What to install to use Data Mining

SQL Server 2005 comes with many components. This document describes what components are necessary to perform data mining once you have the SQL Server 2005 beta.

Analysis Services

Analysis Services is the only required component to install on the server. If you want to do data mining against existing SQL Server 2000 databases or other data sources (DB2, Oracle, Access, etc), this is the component you need to install.

Reporting Services

Install Reporting Services if you want to be able to create reports that work against your data mining models.

SQL Server Database Services

You only need to install the SQL Server relational engine if you want to use it as a data source, or if you want to use the Data Mining samples and tutorials.

Data Transformation Services

Installing DTS causes the DTS service to be installed on your server, allowing the running of scheduled packages.

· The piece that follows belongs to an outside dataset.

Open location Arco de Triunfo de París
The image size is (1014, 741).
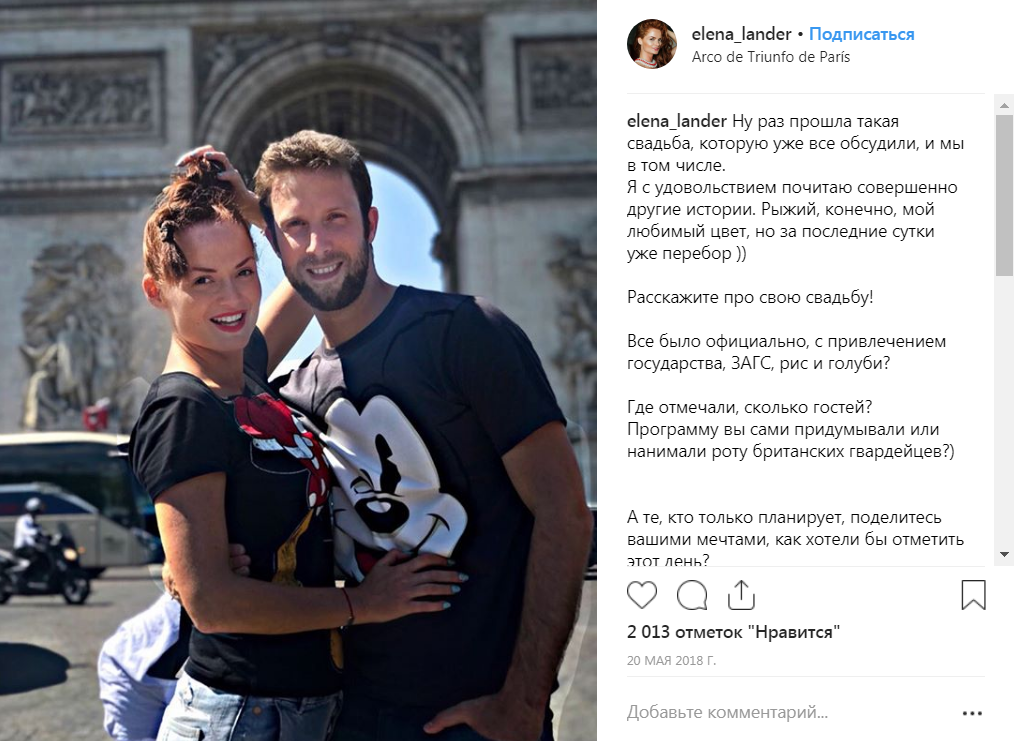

Install this if you want to use the integrated data mining tasks and transforms on your server.

Workstation Components, etc.

Install the Workstation Components, etc, on any client machine that will be creating mining models, authoring reports and DTS packages, or managing Analysis Services. The Workstation Components work equally well when installed on the same machine as the server.

Advanced

You will need to click the Advanced button to install the samples and sample databases. All the samples are located under Client Components/Documentation and Samples. The pertinent samples and databases to install are:

Databases:

AdventureWorksDW Sample Data Warehouse (requires you install SQL Server Database Services)

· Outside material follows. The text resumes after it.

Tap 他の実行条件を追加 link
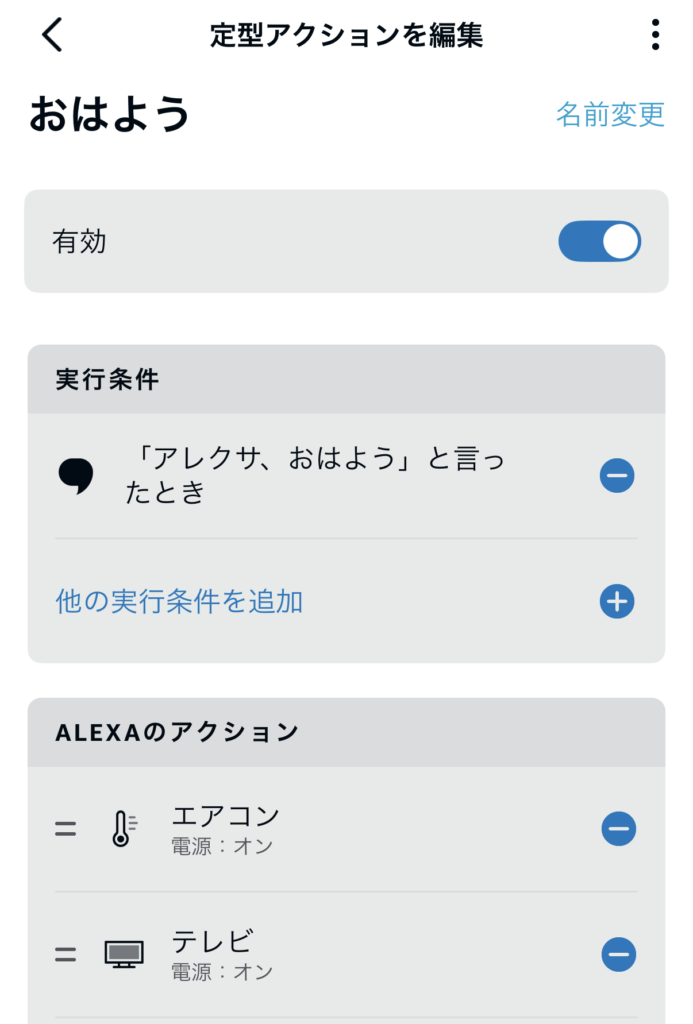Screen dimensions: 693x1024 [179, 602]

AdventureWorks Sample OLAP

Samples

Analysis Services Samples

Data Transformation Services Samples

Note that installing Samples installs the Samples installation packages. Links to run these are found under Start/Microsoft SQL Server 2005/Install Samples

Data Mining Dimensions

What is a data mining dimension?

A DM dimension is a dimension with a special parent-child hierarchy that's based on relationships discovered in your data by applying data mining, as opposed to a regular dimension where the hierarchies are user-defined. For example, you might discover interesting groups of customers by building a mining model that applies the Microsoft_Clustering algorithm on demographic data in your Customers dimension. A DM dimension based on this mining model can be used to browse your customer sales data and slice it by the customer groups found by the mining model.

How do I create and use a data mining dimension?

When you build a mining model based on an OLAP cube using the Data Mining Wizard in Business Intelligence Development Studio, the last dialog in the wizard allows you to create an associated data mining dimension as well a new cube that links to the measuregroups in the source cube and includes the DM dimension. When you browse the new cube, you can slice the data in the original cube using the new hierarchy discovered by the mining model.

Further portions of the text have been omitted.